— Start of Data extract —

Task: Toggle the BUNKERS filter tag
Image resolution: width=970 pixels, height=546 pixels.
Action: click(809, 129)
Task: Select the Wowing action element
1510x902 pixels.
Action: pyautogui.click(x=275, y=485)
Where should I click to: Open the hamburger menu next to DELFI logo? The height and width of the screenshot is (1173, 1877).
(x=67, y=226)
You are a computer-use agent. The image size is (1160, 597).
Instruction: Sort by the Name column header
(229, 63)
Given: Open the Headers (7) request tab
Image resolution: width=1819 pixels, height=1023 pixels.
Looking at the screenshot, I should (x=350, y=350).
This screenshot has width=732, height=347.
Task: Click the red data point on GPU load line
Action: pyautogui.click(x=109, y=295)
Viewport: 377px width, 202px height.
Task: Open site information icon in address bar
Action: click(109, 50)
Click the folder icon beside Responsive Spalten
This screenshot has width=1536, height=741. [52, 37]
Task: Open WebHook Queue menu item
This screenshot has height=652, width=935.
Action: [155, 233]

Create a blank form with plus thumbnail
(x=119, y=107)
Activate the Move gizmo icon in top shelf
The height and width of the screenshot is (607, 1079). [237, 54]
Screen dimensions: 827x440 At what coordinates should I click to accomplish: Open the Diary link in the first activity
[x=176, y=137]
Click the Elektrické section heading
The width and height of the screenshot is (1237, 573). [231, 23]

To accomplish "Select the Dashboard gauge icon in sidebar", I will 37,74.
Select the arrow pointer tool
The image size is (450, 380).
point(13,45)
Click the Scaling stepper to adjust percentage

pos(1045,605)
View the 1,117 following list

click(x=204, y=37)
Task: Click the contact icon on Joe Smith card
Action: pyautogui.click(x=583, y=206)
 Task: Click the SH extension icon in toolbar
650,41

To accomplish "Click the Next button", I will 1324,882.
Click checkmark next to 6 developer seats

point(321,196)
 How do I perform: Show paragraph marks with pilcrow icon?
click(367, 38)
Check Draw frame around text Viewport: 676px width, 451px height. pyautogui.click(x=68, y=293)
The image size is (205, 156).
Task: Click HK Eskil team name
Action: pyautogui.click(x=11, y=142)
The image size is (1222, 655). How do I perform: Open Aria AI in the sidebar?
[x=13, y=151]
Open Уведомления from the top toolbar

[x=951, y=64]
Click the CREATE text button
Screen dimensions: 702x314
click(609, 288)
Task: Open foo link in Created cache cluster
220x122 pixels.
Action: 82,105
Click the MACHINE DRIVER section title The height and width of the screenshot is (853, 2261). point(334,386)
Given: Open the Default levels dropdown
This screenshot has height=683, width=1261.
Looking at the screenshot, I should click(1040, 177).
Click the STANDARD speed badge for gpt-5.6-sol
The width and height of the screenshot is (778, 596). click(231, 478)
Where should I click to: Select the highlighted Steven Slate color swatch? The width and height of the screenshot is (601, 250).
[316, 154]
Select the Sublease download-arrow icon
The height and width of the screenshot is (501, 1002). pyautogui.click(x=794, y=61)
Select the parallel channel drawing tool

— End of Data extract —

**Task statement**
Copy the records above without any change, starting at the line that contains "Activate the Move gizmo icon in top shelf" and ending at the line that contains "pos(1045,605)", with both of those lines included.

**Right answer**
Activate the Move gizmo icon in top shelf
The height and width of the screenshot is (607, 1079). [237, 54]
Screen dimensions: 827x440 At what coordinates should I click to accomplish: Open the Diary link in the first activity
[x=176, y=137]
Click the Elektrické section heading
The width and height of the screenshot is (1237, 573). [231, 23]

To accomplish "Select the Dashboard gauge icon in sidebar", I will 37,74.
Select the arrow pointer tool
The image size is (450, 380).
point(13,45)
Click the Scaling stepper to adjust percentage

pos(1045,605)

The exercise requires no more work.